Like most wine geeks I have happily swallowed the old saw that such increasingly fashionable grape varieties as Greco, Grecanico, Grechetto and Aglianico (a corruption of the word Elleniko) must be Greek in origin. But recent correspondence with Nico Manessis, Greek wine specialist and author of The Illustrated Greek Wine Book (www.greekwineguide.gr), suggests otherwise.

According to Manessis:

It has recently been estabished that in today's Greek vineyard there is no known variety that resembles Aglianico. Aglianico sourced from Italy has recently been planted in Greece. Ampelographers claim that for more conclusive evidence the 'repatriated' Aglianico would need 15 years to acclimatise before they can be certain.

According to Greek researchers, the broader picture of Italians of 'Greek origin' such as Greco di Tufo, Grecanico, Grechetto actually look to be non-Greek as none of them share visual traits commonly carried by Greek varieties.

The DNA of Monemvasia (the light-skinned grape thought to be the original Malvasia and grown today in Greece only on the Cycladic isle of Paros) bears no relation to the Malvasia Aromatica, Malvasia di Candia (Candia being the Venetian name for Crete), Malvasia Istriana, Malvasia del Chianti or Malvasia Negra of Italy. Actually genetically they appear very different amongst themselves.

Of the above-named, Greek research indicates a genetic nod towards the Greek variety Athiri, found on more eastern islands such as Santorini and on Rhodes where it is the principal vine variety.

When Greece became part of the Roman empire, patrician villa owners considered wine from Greece as superior to the then-nascent Roman empire's own offerings. Were there commercial and added-value reasons to name these grape varieties as Greek? No one knows. In short, even under Rome, Greek wine merchants were active not only in Italy. There is evidence they traded wine on the banks of the Rhône. I assume that much of the naming referred to above is historically more recent. Greek Byzantine (3rd century AD to 1453) wine merchants became very powerful, thanks to prosperous trading with Genoa and Venice. The Venetian galleys jockeyed for position from the 11th century and traded Malvasia wine from various sources around the Aegean – chiefly Santorini and Crete – long after Byzantium's collapse. For further historical reference see pages 252- 265 of The Illustrated Greek Wine Book.

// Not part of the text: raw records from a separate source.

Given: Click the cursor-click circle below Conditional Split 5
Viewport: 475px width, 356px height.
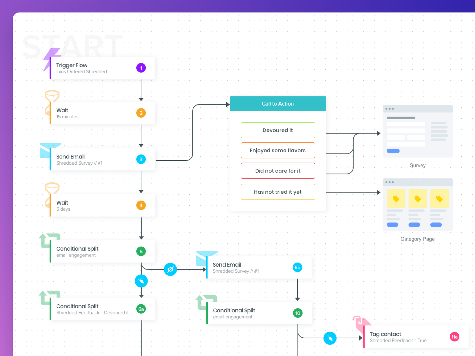Looking at the screenshot, I should (141, 281).
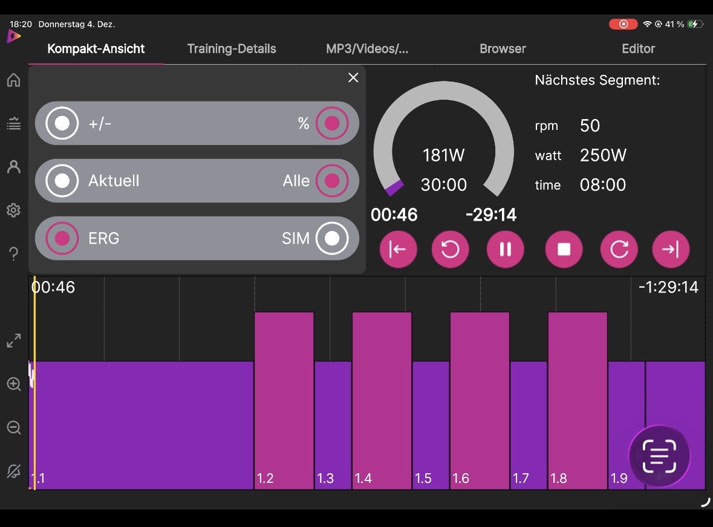Tap the floating text scan button
This screenshot has width=713, height=527.
click(659, 456)
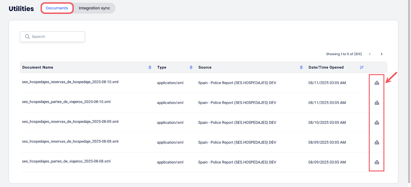Select the Documents tab

point(57,8)
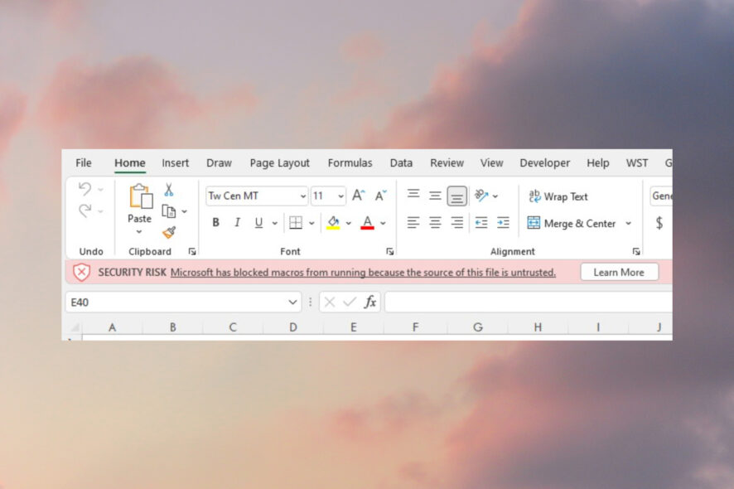Open the Tw Cen MT font dropdown
The height and width of the screenshot is (489, 734).
(x=303, y=196)
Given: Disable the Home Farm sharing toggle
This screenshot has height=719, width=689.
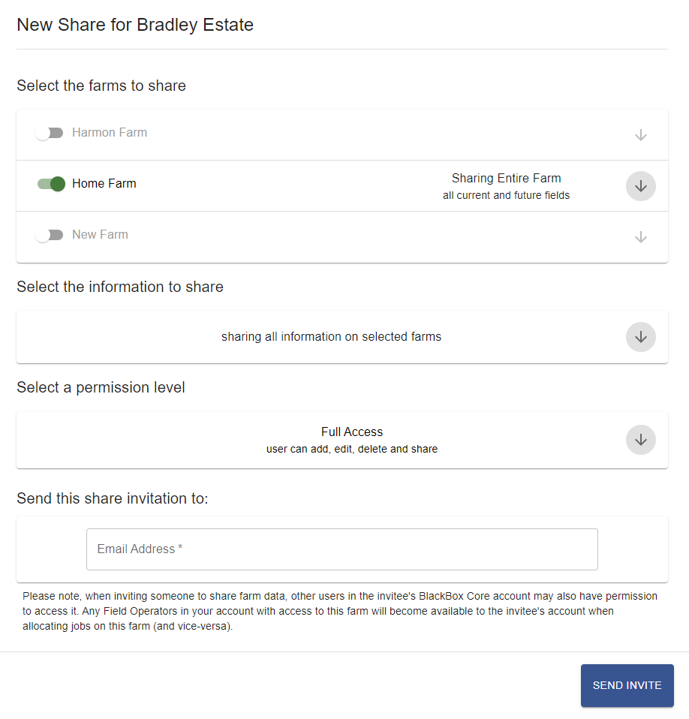Looking at the screenshot, I should click(51, 184).
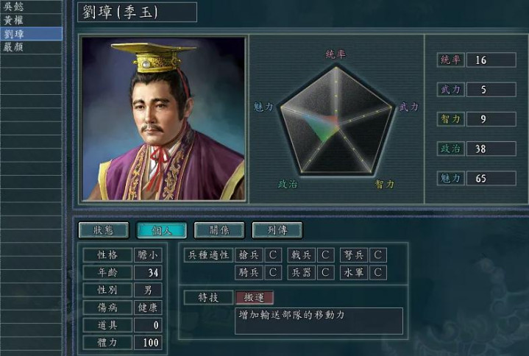Click the 武力 stat label

tap(451, 90)
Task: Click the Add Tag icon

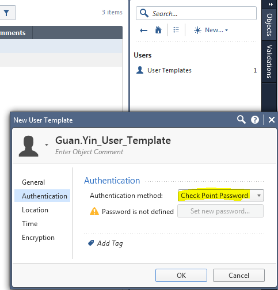Action: [x=91, y=243]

About seven years go two estates in Greece, Château Nico Lazaridi and Hatzimihali, quietly planted a clutch of all these previously mentioned Italian grapes of Greek origin, plus Schioppettino and Verdicchio. Despite their apparent financial stability, both producers remain inconsistent. Rarely have they come up with an above-average lot. However, in homeopathic doses, up to 1000 bottles per variety, some have been recently circulated to sommeliers. So far, the reds have been better than the rather blowsy whites. I happened to taste one them, a Aglianico 2000 by Hatzimihali. It was fairly good, deep in colour, spicy, gutsy, though lacking polish. Beyond its rich, warm, Greek fruit it tasted very different to anything else from today's Greek vineyard. A few weeks later in early August I took my family to the Costa Amalfitana and in holiday mood 'researched', chilling them down to cellar temperature, such wines as Campanias Aglianico, Mastrobernandino and others uknown to me – local Italian producers, going on sommeliers' or restaurateurs' advice. Looking back at my notes, the Italians were quite different. Less warm, better tannin management than the Greek example though strangely falling short on aftertaste. I was not impressed.